▸ **What is needed**
Can you copy the listing below word for word, from its first line up to and including the line containing "click(546, 91)"?
-------- Supplied entries
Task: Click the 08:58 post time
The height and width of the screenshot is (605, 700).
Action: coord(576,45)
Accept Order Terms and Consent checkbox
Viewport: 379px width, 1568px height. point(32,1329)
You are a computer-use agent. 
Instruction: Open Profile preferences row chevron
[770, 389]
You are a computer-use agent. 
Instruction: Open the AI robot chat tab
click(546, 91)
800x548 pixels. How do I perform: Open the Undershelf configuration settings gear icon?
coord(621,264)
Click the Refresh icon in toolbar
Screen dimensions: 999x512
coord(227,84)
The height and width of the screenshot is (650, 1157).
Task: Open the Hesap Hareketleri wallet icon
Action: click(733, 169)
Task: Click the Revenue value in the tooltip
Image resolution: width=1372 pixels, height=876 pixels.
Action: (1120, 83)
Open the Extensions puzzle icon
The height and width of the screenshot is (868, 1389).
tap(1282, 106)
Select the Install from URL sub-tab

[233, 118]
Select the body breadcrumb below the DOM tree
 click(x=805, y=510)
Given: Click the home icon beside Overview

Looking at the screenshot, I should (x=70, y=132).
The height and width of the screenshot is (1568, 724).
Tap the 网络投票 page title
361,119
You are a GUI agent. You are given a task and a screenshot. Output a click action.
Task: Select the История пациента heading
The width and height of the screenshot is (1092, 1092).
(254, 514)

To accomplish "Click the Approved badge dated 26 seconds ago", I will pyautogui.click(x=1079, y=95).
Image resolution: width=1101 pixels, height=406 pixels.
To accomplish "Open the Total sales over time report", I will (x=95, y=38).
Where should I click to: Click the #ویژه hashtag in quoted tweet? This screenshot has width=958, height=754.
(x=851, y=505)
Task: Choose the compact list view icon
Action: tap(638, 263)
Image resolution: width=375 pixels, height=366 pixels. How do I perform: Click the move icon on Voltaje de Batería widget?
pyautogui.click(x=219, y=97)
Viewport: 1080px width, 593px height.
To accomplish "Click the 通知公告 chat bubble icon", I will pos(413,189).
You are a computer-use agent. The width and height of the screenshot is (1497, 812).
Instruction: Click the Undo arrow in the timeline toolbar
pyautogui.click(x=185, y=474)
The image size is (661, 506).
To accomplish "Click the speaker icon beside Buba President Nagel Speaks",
----------------
▸ **Written answer**
Task: Click the 08:58 post time
The height and width of the screenshot is (605, 700).
Action: coord(576,45)
Accept Order Terms and Consent checkbox
Viewport: 379px width, 1568px height. point(32,1329)
You are a computer-use agent. 
Instruction: Open Profile preferences row chevron
[770, 389]
You are a computer-use agent. 
Instruction: Open the AI robot chat tab
click(546, 91)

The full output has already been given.